Fig.4. Index of innovation expenditures by enterprise size
The war impact on innovation expenditures also differs significantly for businesses of different sizes and sectors. Only large companies slightly more often increased expenses on innovation activities than reduced them (35% versus 29% of respondents).
However, 36% of large enterprises kept expenses at the pre-war level. As a result, the innovation expenditures index is +0.05 for large businesses. Among enterprises of other sizes, the reduction of innovation expenditures prevails.
Cutting innovation expenditures has affected all manufacturing industries. However, the situation is particularly difficult for manufacturing construction materials, where the index is -0.50. Additionally, the reduction of innovation expenditures in the food industry (index -0.32), which was the recovery leader throughout the war, is also cause for concern.
Fig.5. Index of innovation expenditures by sector
Is Modernization Possible Without State Support?
Currently, society has high expectations for the modernization of Ukraine’s economy, but there are still no obvious practical solutions to launch this process.
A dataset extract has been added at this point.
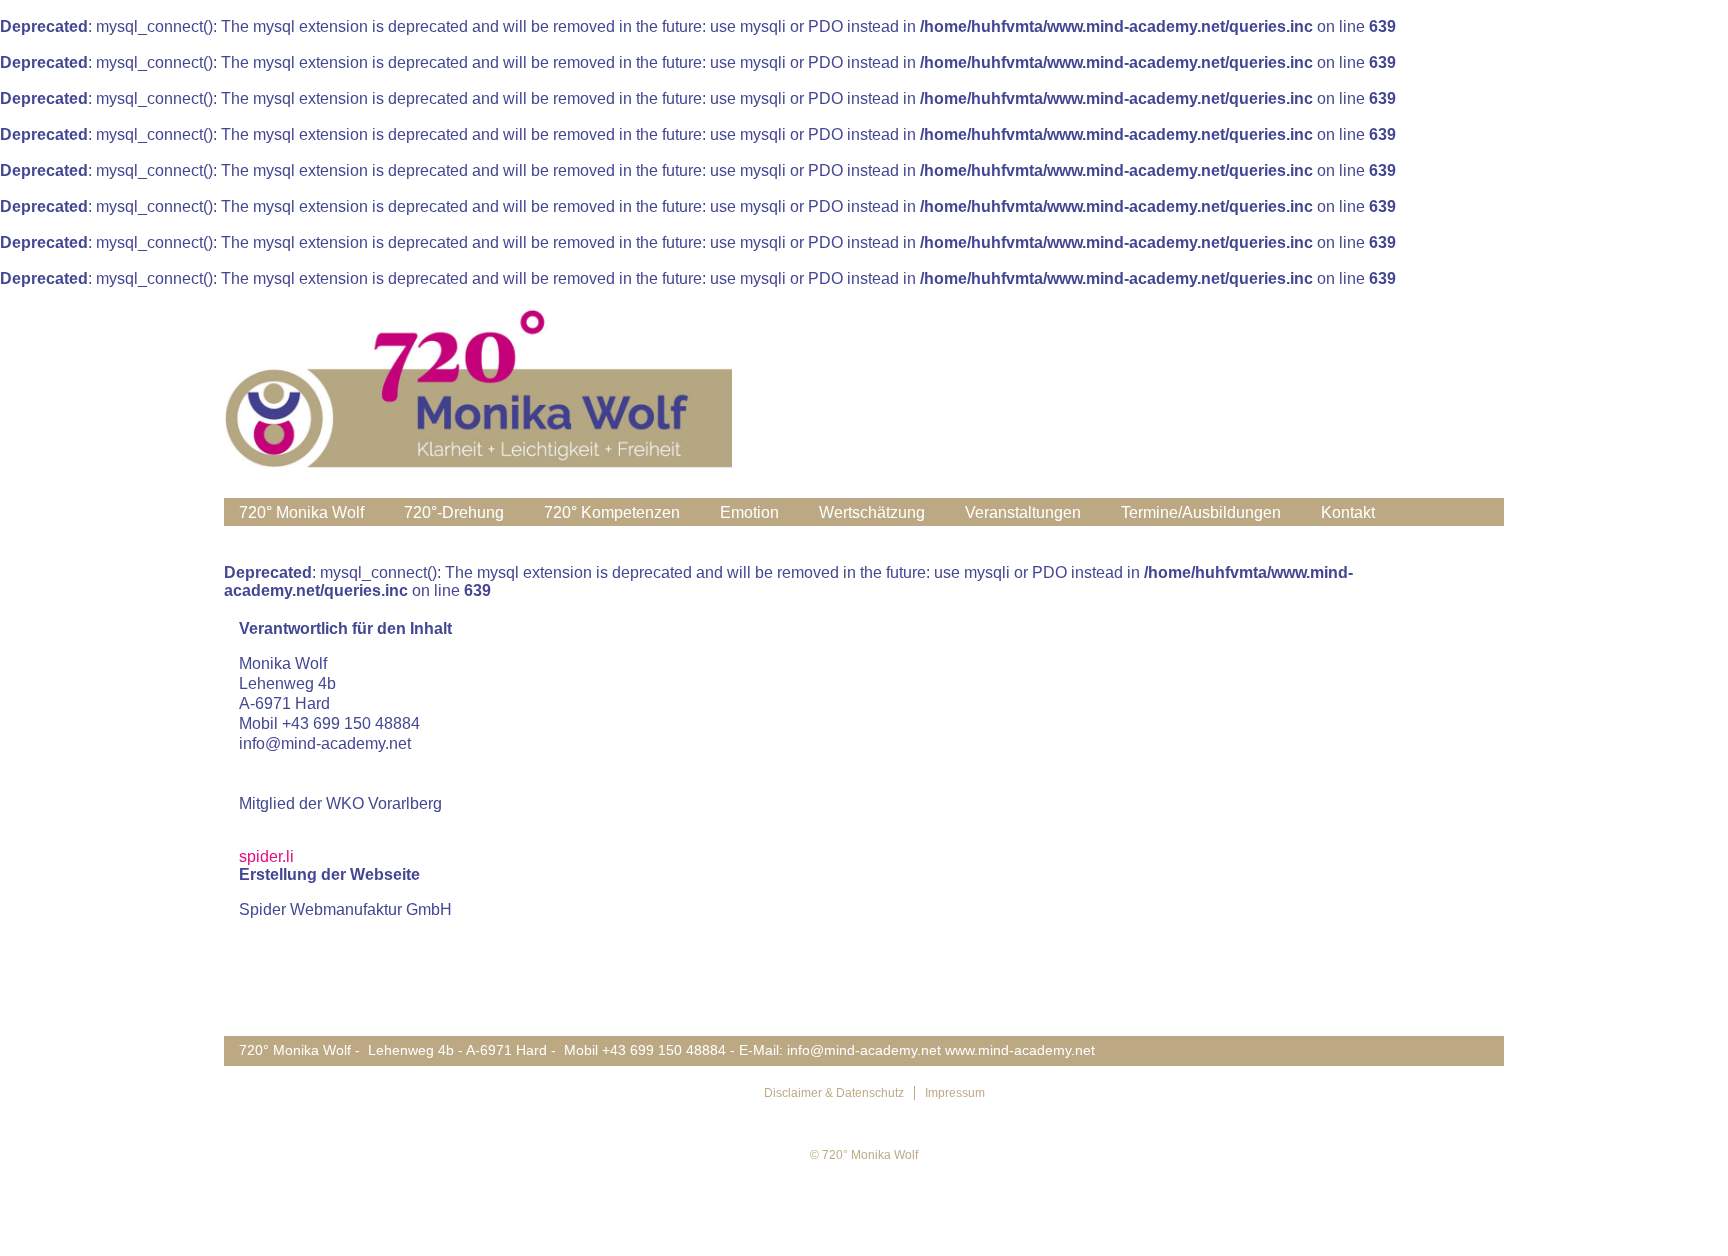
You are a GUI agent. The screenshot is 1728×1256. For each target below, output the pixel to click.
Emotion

Manufacturing enterprises admit their need for state support for innovation activities. Almost three-quarters (73%) of manufacturing enterprises indicate that special long-term sectoral programs are needed.
Considering the uncertain environment, we are witnessing stagnation, degradation, and the destruction of entire industries. Avoiding these challenges through our efforts will be difficult. Perhaps businesses are awaiting sectoral programs, drawing inspiration from the reconstruction experiences of other post-war countries.
Fig.6. What can most stimulate the innovative activity of your company in the current conditions? (% of respondents)
Also, many enterprises need fiscal incentives (41%). Most often this incentive is emphasized by microbusiness, which actualizes the issue of supporting SMEs in the context of reconstruction. The business also needs to establish communication with relevant innovators (32%) and support for training specialists (32%). Such needs reflect the traditional problems of weak interaction between businesses and innovators and the lack of skilled specialists, which only deepened during the war.
Finally, a quarter of businesses need assistance in developing an innovative enterprise strategy. At the micro level, the business often does not understand why and how to modernize and expects consultations. Unfortunately, it is accompanied by the problematic nature of strategic planning at the state level. Innovation policy was inconspicuous even before the full-scale invasion, but rebuilding and modernizing the country will require a more proactive government stance.
The Institute for Economic Research and Policy Consulting conducts the New Monthly Enterprises Survey using the Business Tendency Survey approach to quickly collect information on the current economic state at the enterprise level. The methodology is designed to assess the situation from the “base level”: the judgments and expectations of key economic agents such as entrepreneurs and business managers. Data on innovations were collected for the 12th monthly survey (from April 17 to April 30, 2023). The article was prepared as part of the project “For Fair and Transparent Customs” financed by the European Union and co-financed by the Renaissance Foundation and the ATLAS Network.